The Marlins also ranked second in baseball last year with 122 stolen bases. McCarthy tied for 13th among all players in steals.

Perhaps an overlooked commodity in this trade is Kennedy, who started 24 games at either third or second base in 2022.

Kennedy had a great offensive season in 2021, but took a step back between Triple-A and the majors this past season. However, he provides help in a utility role at a cost-effective salary, which is a need for the Marlins after declining the option of infielder Joey Wendle.

On the other side, D-backs southpaw starters had a 5.48 ERA in 2022, while Luzardo broke out in Miami with a 3.32 ERA and 30% strikeout rate.

Moreover, Luzardo has four more seasons of team control, while McCarthy has six. Both sides get young, controllable assets at positions of importance.
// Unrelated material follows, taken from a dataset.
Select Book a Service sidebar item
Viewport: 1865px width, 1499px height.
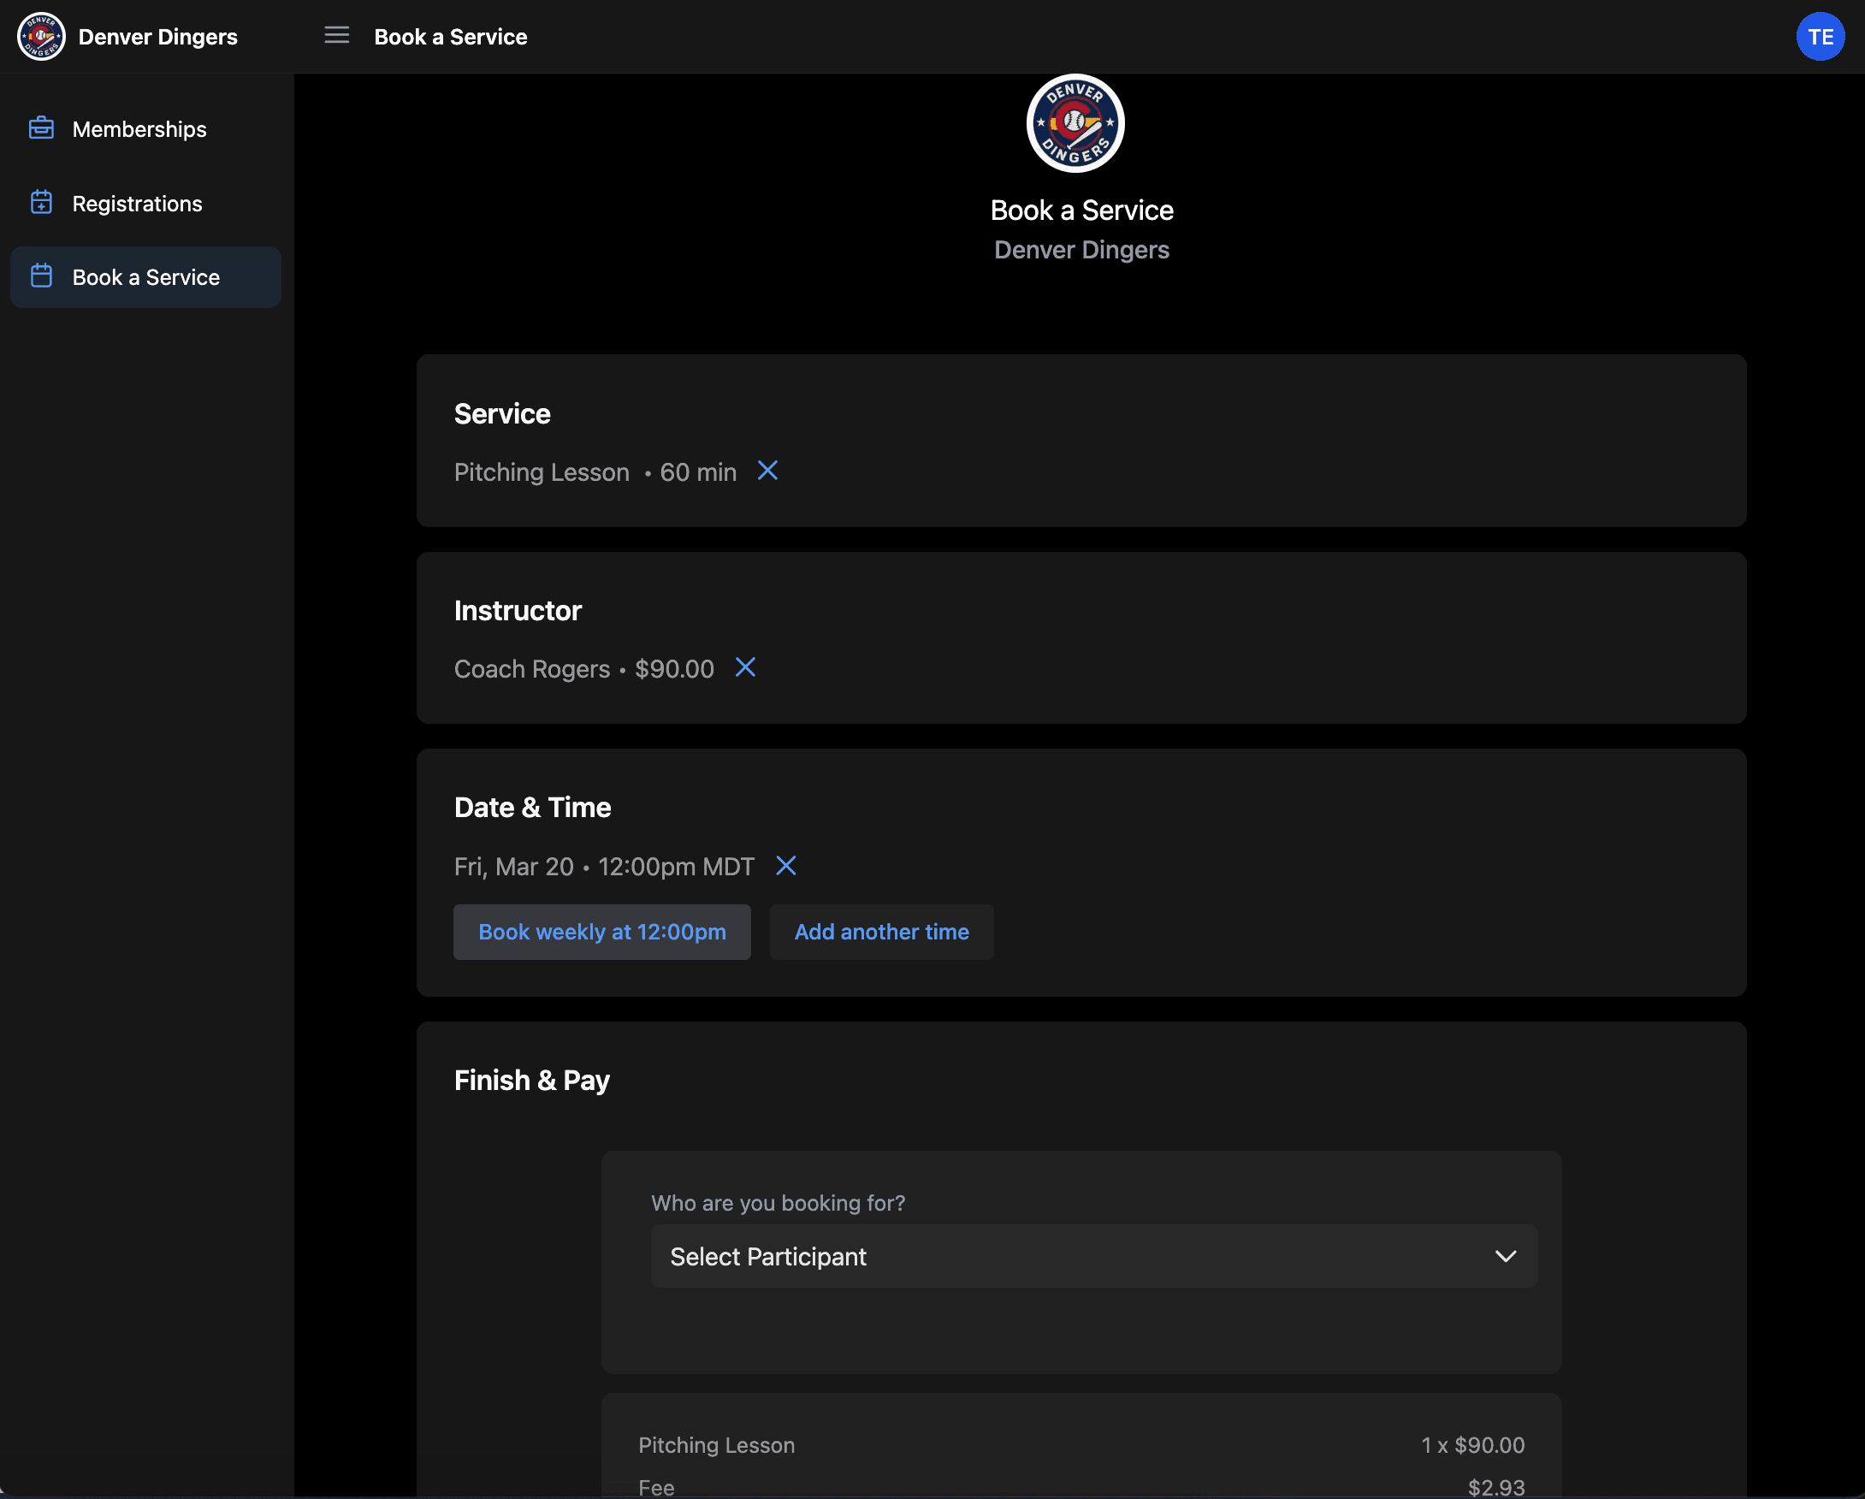coord(145,277)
Acquiring Luzardo, in some respects, also allows Arizona to bounce an excess starter to the bullpen — Drey Jameson, Madison Bumgarner (if they approach that role change), etc.

Why this trade doesn’t make sense:

As mentioned under the first trade, McCarthy’s underlying data hints that regression may be in his future. While he hit .283 with a .427 slugging percentage, his expected statistics showed those numbers should’ve been .249 and .357, respectively.

Now, MLB is eliminating the shift moving forward, which could positively affect McCarthy. The 24-year-old outfielder had a .296 weighted on-base average in his 134 plate appearances this season facing a shift, .362 when not shifted against.

However, there’s still cause for skepticism over what his offensive ceiling is when he hits the ball on the ground half the time.